과제 안내. 아래 항목에서 "Given: Click help"이 들어 있는 줄부터 "Action: pos(56,285)"가 들어 있는 줄까지, 양 끝 줄을 포함한 모든 줄을 한 글자도 바꾸지 말고 그대로 옮겨 쓰세요.

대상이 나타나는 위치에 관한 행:
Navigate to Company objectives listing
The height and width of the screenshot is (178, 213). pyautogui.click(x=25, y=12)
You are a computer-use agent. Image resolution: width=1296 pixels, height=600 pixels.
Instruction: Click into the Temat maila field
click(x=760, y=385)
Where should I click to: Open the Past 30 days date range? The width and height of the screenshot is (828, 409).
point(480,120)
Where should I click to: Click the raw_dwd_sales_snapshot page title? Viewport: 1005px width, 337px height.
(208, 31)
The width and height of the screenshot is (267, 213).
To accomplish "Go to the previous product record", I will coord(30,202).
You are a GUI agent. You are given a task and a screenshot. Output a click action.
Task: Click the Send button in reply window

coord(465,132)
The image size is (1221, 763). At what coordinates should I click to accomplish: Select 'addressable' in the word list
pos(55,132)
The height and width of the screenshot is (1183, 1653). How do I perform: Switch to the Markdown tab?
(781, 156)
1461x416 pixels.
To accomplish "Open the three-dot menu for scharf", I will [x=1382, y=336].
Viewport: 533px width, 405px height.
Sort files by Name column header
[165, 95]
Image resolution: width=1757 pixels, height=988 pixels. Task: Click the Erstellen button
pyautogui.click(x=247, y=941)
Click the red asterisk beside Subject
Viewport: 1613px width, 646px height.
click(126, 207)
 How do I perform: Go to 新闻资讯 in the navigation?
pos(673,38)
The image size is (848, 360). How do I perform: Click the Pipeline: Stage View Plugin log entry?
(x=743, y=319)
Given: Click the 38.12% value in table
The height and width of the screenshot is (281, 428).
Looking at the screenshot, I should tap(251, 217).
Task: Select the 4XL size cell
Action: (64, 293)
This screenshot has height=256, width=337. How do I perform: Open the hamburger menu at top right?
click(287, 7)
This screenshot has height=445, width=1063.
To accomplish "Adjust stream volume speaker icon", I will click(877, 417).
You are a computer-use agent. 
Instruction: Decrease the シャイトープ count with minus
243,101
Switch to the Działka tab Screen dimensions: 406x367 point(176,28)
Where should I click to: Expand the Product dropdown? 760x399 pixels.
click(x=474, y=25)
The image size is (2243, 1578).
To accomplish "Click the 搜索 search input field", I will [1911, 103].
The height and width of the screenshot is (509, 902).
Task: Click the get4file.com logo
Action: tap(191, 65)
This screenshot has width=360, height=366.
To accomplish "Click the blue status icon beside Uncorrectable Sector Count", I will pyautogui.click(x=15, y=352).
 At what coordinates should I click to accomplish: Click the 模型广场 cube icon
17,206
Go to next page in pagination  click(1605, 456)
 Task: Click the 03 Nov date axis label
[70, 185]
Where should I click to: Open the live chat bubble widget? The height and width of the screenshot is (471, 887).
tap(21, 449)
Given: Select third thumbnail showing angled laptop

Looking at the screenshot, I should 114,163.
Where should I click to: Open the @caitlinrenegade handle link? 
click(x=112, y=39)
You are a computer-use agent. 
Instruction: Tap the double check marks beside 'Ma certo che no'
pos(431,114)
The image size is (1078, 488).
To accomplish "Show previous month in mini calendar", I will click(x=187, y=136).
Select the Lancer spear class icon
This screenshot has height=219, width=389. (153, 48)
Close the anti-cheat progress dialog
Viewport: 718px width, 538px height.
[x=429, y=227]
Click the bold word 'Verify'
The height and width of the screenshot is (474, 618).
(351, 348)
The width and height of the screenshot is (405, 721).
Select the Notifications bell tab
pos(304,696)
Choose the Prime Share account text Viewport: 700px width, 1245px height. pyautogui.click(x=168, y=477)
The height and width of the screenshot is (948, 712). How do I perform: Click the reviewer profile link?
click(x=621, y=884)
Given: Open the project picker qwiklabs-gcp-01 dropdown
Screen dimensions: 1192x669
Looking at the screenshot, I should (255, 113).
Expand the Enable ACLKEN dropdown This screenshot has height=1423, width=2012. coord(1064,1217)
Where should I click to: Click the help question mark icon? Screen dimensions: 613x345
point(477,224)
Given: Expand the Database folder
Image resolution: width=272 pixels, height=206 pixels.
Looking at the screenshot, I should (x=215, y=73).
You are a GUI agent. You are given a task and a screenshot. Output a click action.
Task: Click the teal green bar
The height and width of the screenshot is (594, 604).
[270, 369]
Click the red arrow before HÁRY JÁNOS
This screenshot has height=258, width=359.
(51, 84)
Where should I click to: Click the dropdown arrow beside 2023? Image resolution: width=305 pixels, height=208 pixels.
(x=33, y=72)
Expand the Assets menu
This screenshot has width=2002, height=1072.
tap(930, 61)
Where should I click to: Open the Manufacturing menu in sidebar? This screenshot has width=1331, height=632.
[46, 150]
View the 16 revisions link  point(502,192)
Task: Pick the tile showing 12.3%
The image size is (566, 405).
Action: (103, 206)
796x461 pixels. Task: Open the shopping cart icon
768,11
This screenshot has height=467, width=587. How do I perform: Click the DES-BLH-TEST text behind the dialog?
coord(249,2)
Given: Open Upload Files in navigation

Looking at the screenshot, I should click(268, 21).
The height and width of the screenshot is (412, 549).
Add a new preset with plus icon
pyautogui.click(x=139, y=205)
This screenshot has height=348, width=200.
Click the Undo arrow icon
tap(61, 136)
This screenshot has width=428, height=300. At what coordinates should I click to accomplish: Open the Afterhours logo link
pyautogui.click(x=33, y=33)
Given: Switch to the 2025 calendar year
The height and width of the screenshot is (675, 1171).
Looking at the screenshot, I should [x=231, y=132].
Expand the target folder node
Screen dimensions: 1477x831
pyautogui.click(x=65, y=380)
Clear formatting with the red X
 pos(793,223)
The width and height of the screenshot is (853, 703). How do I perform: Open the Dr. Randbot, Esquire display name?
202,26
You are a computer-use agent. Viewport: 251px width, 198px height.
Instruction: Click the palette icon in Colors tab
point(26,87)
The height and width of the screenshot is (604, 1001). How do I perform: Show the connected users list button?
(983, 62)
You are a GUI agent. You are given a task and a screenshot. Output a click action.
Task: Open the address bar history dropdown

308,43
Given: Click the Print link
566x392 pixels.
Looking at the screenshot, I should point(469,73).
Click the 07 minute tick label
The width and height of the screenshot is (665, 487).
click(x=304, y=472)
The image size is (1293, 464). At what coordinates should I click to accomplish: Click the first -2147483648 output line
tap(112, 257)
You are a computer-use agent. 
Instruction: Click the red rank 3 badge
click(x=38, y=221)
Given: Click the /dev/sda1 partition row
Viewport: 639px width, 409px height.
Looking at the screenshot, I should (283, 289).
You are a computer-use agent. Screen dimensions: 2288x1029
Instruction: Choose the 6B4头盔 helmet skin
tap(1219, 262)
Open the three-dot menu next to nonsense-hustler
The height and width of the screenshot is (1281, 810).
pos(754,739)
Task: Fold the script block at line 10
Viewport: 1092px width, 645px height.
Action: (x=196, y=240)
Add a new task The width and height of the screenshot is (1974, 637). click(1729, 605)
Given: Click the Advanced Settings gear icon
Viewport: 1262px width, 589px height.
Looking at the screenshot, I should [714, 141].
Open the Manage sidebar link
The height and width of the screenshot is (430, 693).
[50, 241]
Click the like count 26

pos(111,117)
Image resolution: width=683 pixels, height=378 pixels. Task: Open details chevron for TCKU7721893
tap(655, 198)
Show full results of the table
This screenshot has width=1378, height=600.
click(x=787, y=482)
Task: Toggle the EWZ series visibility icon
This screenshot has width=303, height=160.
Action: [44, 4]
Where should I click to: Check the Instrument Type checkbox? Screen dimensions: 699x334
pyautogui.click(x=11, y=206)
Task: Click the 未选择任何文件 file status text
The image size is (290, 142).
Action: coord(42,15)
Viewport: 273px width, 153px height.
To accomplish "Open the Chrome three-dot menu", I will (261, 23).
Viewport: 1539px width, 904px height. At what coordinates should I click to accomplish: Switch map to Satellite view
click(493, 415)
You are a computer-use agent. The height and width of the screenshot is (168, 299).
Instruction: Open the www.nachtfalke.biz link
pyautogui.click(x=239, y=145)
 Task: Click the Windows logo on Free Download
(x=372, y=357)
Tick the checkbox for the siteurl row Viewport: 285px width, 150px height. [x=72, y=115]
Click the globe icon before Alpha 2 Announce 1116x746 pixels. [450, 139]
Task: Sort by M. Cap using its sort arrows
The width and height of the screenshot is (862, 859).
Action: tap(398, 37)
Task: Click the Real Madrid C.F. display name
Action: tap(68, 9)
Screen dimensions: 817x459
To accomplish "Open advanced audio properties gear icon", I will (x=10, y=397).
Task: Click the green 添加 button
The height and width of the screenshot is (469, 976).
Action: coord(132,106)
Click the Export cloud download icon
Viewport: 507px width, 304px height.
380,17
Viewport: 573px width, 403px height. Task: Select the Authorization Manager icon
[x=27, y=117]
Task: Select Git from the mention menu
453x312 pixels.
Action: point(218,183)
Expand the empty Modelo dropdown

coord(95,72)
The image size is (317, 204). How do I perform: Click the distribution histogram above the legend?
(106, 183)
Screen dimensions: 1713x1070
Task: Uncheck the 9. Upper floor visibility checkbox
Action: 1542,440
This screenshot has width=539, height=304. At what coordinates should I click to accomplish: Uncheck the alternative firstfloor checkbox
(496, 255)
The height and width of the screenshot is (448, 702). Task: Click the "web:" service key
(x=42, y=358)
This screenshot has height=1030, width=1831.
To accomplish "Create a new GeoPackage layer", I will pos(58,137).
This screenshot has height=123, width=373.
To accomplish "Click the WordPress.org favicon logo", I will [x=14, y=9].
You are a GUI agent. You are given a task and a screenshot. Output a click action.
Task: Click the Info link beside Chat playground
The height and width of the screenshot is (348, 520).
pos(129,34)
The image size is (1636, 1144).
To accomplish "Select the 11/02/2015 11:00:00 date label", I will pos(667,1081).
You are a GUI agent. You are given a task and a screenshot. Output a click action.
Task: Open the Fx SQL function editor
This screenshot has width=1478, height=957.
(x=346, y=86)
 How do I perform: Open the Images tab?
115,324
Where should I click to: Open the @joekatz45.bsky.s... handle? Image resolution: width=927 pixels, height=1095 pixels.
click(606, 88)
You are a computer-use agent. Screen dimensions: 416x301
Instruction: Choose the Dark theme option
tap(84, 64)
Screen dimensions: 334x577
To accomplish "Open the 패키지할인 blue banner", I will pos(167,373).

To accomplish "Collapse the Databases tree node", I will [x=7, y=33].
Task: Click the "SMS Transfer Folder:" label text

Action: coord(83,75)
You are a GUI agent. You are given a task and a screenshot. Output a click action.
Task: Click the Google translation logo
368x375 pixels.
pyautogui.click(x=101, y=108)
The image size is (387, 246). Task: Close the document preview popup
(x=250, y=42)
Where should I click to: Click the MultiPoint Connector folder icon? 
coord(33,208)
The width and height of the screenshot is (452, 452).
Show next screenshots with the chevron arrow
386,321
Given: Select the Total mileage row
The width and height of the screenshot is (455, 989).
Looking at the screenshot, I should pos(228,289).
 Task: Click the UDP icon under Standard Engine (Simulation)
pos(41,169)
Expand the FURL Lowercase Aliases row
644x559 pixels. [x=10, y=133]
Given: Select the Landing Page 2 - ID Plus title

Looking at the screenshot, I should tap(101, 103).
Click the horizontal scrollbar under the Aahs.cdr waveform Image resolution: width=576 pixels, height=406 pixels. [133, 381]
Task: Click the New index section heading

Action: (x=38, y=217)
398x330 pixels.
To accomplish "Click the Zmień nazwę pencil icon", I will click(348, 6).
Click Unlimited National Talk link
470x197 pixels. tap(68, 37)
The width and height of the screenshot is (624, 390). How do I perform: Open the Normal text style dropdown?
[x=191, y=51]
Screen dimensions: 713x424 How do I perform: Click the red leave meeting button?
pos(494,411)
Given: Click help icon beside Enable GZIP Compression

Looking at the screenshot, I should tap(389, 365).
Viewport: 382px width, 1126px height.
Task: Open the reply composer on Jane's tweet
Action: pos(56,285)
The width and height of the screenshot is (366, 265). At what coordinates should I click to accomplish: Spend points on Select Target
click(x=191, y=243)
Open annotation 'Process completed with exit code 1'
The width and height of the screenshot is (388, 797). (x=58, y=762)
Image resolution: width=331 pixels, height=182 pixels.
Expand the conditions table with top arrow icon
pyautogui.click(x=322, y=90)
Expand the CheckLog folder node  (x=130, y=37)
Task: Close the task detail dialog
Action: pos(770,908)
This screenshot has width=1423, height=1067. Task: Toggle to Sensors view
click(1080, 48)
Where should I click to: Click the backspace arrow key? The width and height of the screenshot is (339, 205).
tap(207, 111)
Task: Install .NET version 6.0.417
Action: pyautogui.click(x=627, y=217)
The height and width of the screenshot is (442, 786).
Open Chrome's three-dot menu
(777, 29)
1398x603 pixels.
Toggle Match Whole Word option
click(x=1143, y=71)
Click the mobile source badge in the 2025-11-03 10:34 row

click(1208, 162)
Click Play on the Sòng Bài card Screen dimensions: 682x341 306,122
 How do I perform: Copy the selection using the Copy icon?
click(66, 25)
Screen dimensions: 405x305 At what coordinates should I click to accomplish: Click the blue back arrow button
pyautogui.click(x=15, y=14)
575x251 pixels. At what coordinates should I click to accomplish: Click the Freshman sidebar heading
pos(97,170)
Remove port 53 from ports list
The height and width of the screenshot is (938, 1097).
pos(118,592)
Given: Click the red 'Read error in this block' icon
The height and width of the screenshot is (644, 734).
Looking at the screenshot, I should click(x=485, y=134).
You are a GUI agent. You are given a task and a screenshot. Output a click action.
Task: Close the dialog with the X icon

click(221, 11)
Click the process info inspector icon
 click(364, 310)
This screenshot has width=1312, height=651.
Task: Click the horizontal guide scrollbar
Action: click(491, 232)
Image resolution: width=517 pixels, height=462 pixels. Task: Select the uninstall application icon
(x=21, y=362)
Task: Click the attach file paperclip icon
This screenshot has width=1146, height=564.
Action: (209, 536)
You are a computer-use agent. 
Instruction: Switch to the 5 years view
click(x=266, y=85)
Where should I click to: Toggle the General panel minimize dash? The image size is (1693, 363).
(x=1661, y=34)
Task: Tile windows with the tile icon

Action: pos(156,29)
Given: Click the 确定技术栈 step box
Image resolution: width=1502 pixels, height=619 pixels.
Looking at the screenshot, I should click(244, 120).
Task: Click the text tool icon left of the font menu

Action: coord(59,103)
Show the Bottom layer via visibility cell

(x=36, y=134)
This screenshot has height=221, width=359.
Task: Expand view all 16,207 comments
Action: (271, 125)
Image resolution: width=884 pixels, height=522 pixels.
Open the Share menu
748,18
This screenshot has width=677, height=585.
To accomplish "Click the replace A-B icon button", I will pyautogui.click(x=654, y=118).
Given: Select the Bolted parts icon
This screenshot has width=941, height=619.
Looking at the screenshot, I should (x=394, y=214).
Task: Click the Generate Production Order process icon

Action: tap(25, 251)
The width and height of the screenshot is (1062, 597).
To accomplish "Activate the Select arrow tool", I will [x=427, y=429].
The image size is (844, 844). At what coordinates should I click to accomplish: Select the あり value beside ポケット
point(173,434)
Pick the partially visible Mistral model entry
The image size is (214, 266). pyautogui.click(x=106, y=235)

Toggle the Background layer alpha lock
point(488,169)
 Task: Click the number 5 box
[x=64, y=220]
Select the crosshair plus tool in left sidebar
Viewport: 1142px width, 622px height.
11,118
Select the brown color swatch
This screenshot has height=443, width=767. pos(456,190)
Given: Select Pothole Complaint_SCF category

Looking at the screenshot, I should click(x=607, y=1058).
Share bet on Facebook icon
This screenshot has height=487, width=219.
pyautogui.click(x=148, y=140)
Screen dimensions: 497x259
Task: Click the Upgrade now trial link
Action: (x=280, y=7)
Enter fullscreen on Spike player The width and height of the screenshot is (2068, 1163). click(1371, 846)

연습 답안.
Given: Click help icon beside Enable GZIP Compression

Looking at the screenshot, I should tap(389, 365).
Viewport: 382px width, 1126px height.
Task: Open the reply composer on Jane's tweet
Action: pos(56,285)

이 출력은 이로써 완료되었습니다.